Cette discipline souffre aussi d’un déficit structurel de financement : elle ne génère ni prescription coûteuse ni événement, et se retrouve donc naturellement moins visible dans un écosystème où les moyens suivent souvent l’innovation thérapeutique. Conséquence : même dans les meilleurs centres du pays — qui font par ailleurs un travail remarquable en oncologie — l’accompagnement psychique reste trop souvent périphérique, faute d’un cadre qui permette une véritable formation, une évaluation et un suivi dans la durée. Ce n’est pas une question de volonté des équipes, qui sont les premières à en ressentir le besoin ; c’est une question de structuration.

Les défis à relever découlent directement de ce constat : former de véritables professionnels et créer les filières universitaires qui n’existent pas encore ; intégrer la psycho-oncologie à l’équipe pluridisciplinaire dès l’annonce, plutôt que de la reléguer en bout de chaîne ; lui donner une légitimité et un financement à la hauteur de son impact réel. Il y a enfin un travail culturel : dans notre société, parler de souffrance psychique reste entouré de pudeur, voire de stigmatisation. Beaucoup de patients pensent qu’avouer leur détresse serait un aveu de faiblesse ou un manque de foi. Lever ce tabou fait aussi partie de notre mission. La bonne nouvelle, c’est que la prise de conscience grandit et que nombre de soignants n’attendent qu’un cadre pour s’investir.

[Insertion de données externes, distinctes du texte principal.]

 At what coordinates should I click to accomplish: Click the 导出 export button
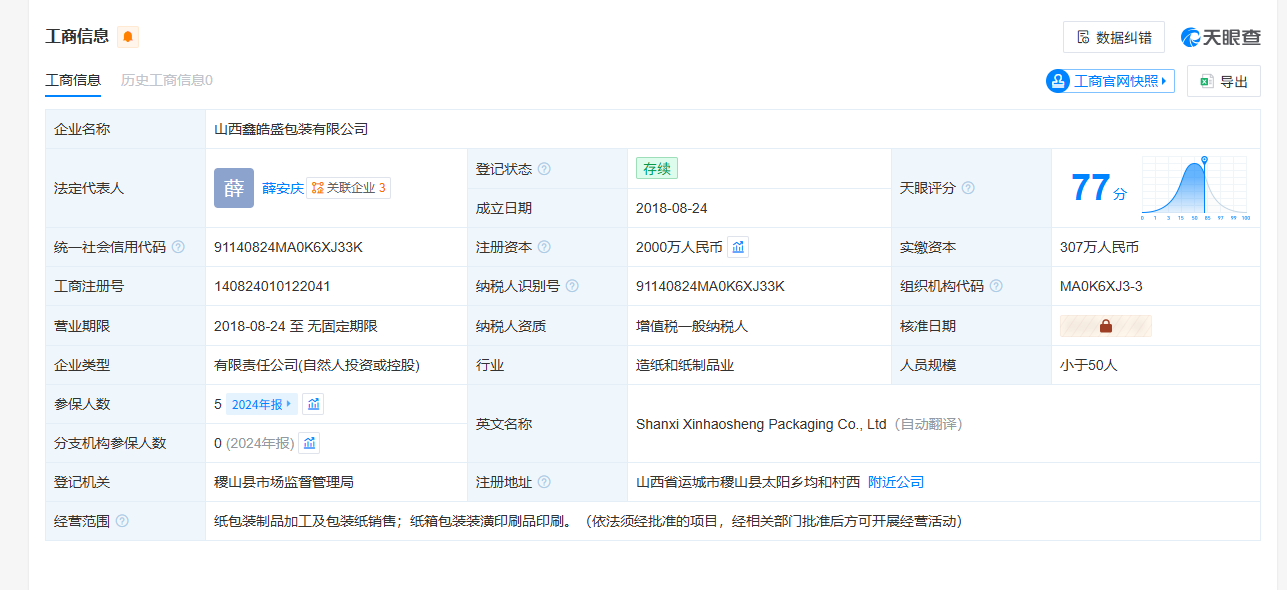[1224, 82]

Santé Mag : Le cancer affecte également les proches et les aidants. Comment peuvent-ils accompagner le patient tout en préservant leur propre équilibre psychologique ?

Dr Rhondali : Les aidants — caregivers — encaissent une charge immense, souvent dans l’ombre, sans reconnaissance et sans relais. C’est une réalité aujourd’hui bien documentée : épuisement, anxiété, dépression, sentiment de culpabilité… Les proches développent des troubles psychiques dans des proportions parfois comparables à celles des patients. Ils ont donc, eux aussi, besoin d’un véritable soutien et d’un accompagnement, et non d’être laissés seuls dans leur rôle.

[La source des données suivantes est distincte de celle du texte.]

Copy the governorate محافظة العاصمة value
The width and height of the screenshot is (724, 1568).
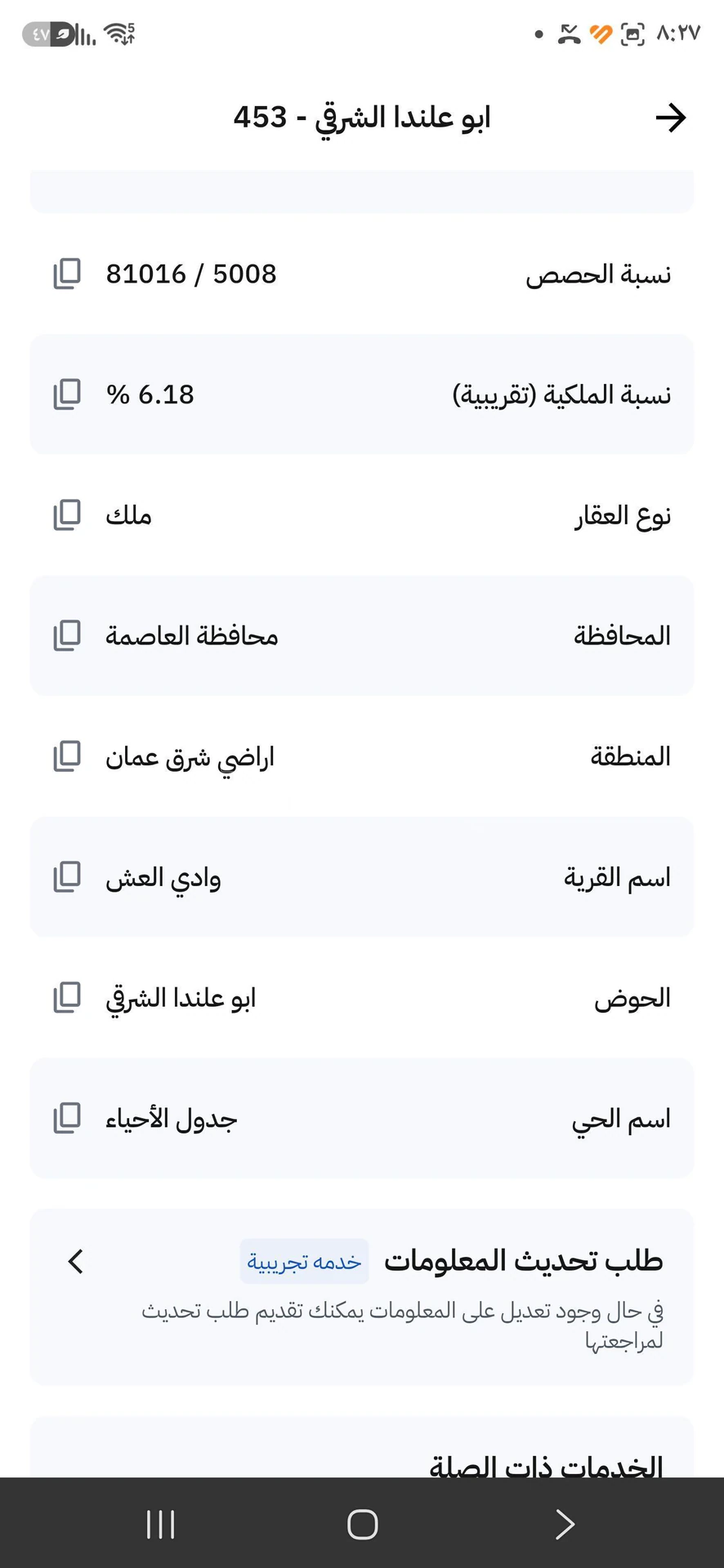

Mon premier message aux aidants est celui-ci : prendre soin de soi n’est pas un abandon du malade, c’est une condition pour tenir dans la durée. Un aidant épuisé finit par ne plus pouvoir aider. Il faut donc s’autoriser à souffler, à déléguer, à accepter de l’aide et à exprimer ses propres émotions plutôt que de jouer en permanence un rôle de force tranquille.

Concrètement, il ne faut pas rester seul, il faut identifier des relais dans la famille ou l’entourage, et ne pas hésiter à consulter pour soi-même. Quant à l’accompagnement du patient, le plus précieux n’est pas de trouver les bons mots — il n’y en a souvent pas — mais d’être présent, d’écouter sans vouloir à tout prix consoler ou minimiser. Une présence qui ne fuit pas vaut mieux que mille phrases rassurantes.

Santé Mag : Quels messages souhaiteriez-vous adresser aux patients atteints de cancer, à leurs familles ainsi qu’aux professionnels de santé impliqués dans leur prise en charge ?

Dr Rhondali : Aux patients : votre détresse est légitime, et elle n’est pas un signe de faiblesse. Demander un accompagnement psychologique n’est pas renoncer au combat : c’est se donner les moyens de le mener. Vous avez le droit de ne pas « rester fort » en permanence.

Aux familles : vous comptez, vous aussi. En tant qu’aidants, vous portez une charge que l’on sous-estime presque toujours, et votre épuisement est réel. Vous avez droit, vous également, à du soutien et à de l’accompagnement. Prenez soin de vous, car votre équilibre fait partie du soin du malade. Et sachez que votre simple présence, même silencieuse, est souvent ce qui compte le plus.